70 Cfr. vv. 79-84: «Io fra tanto starò ne la mia grotta, / el verno el vòl, suonando la zampogna, / perché la lira già bon tempo è rotta. / El tuo exortarmi al canto non bisogna, / ché a quel che mostra el tuo verso moderno, / Corridone oggi mi faria vergogna». È possibile che qui il poeta si stia momentaneamente rivolgendo a ‘Corridone’ (da leggersi dunque come un vocativo), oppure che stia sempre interpellando Dafni indicandolo come discepolo di Corridone. Dietro quest’ultimo nome potrebbe celarsi il Boiardo bucolico: tuttavia il contesto sembra piuttosto indicare un poeta lirico, dato che l’omonimo personaggio virgiliano intonava un lamento d’amore (si potrebbe dunque pensare al Boiardo degli Amorum libri).

71 Nelle parole di C. Dionisotti, Nuove rime di Niccolò da Correggio, cit., p. 365: «una letteratura e lingua che rifiuta la pressione e soggezione della vita, della società, della storia contemporanea, e si sceglie e compone una sua région où vivre».

72 La profezia è ovviamente post factum; l’ecloga è dunque posteriore alla metà di settembre 1483, quando il Correggio venne rilasciato (cfr. il commento dell’ed. Montagnani; sull’episodio storico cfr. A. Arata, op. cit., pp. 35-41). L’episodio della prigionia fa anche da sfondo a un capitolo dello stesso Correggio, 354 (Como Penelopé scrisse al suo Ulisse): si tratta di un’epistola che si finge scritta dalla moglie del poeta, che invoca il suo ritorno (si veda M. Bosisio, Tra “cetere” e “fistole”, cit., pp. 73-74, che ne evidenzia i richiami ovidiani e specie alla prima delle Heroides).

73 Giorgio Pinotti, Curio Lancillotto Pasio e la “Bucolicorum mimisis” dedicataa Niccolò da Correggio, «Humanistica Lovaniensia», 32 (1983), pp. 165-196, a cui rimando per una lettura critica dei singoli testi. Dall’articolo ho tratto anche le citazioni dalla terza ecloga del Pasio.

74 Come ricorda sempre G. Pinotti (art. cit., p. 176), Pasio fu anche commentatore di Persio.

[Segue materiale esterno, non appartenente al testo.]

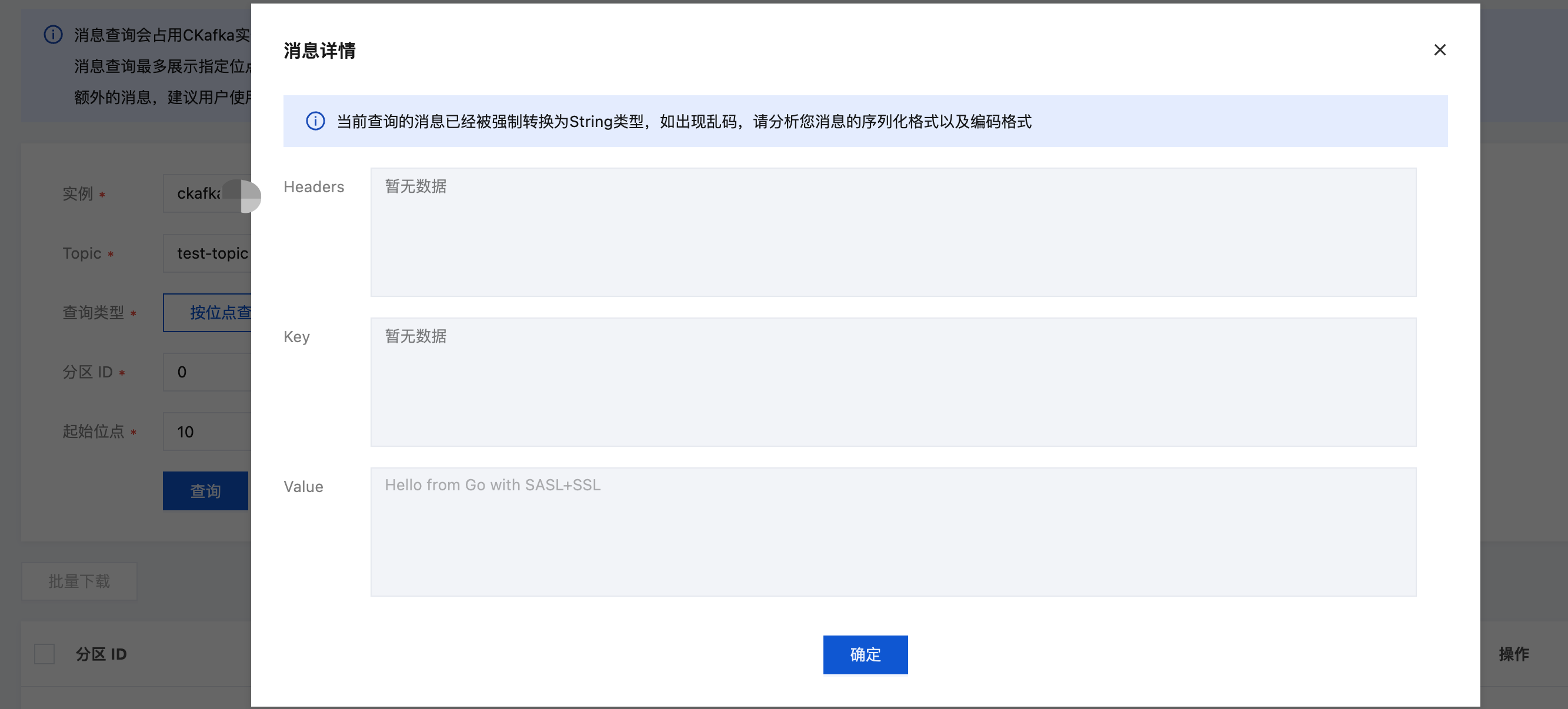Click the 消息详情 dialog title

coord(319,51)
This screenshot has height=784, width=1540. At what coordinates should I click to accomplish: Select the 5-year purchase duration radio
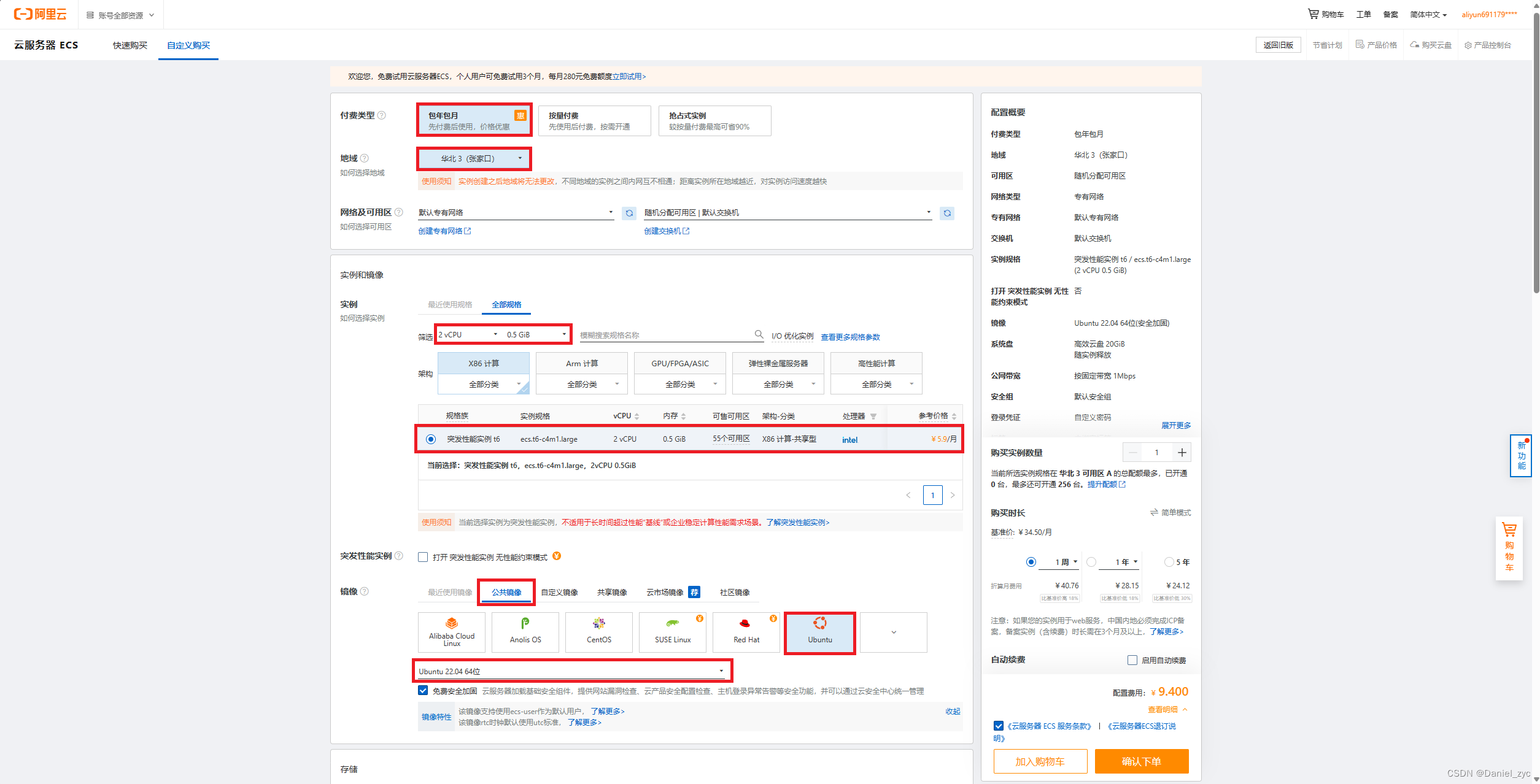(x=1169, y=562)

75 Sarebbe interessante approfondire la relazione fra i due, magari individuando altri testi del Correggio dedicati al Pasio. Un’ipotesi suggestiva, per cui ringrazio Massimo Danzi, è quella di riconoscere l’umanista ferrarese nel Panisco del son. 97 (e non il Pistoia, come suggerisce il codice Sessoriano 413 – cfr. nota 25), appellativo che, se pur estraneo alla tradizione, coniugherebbe – se riferito al Pasio – allusività bucolica e somiglianza onomastica.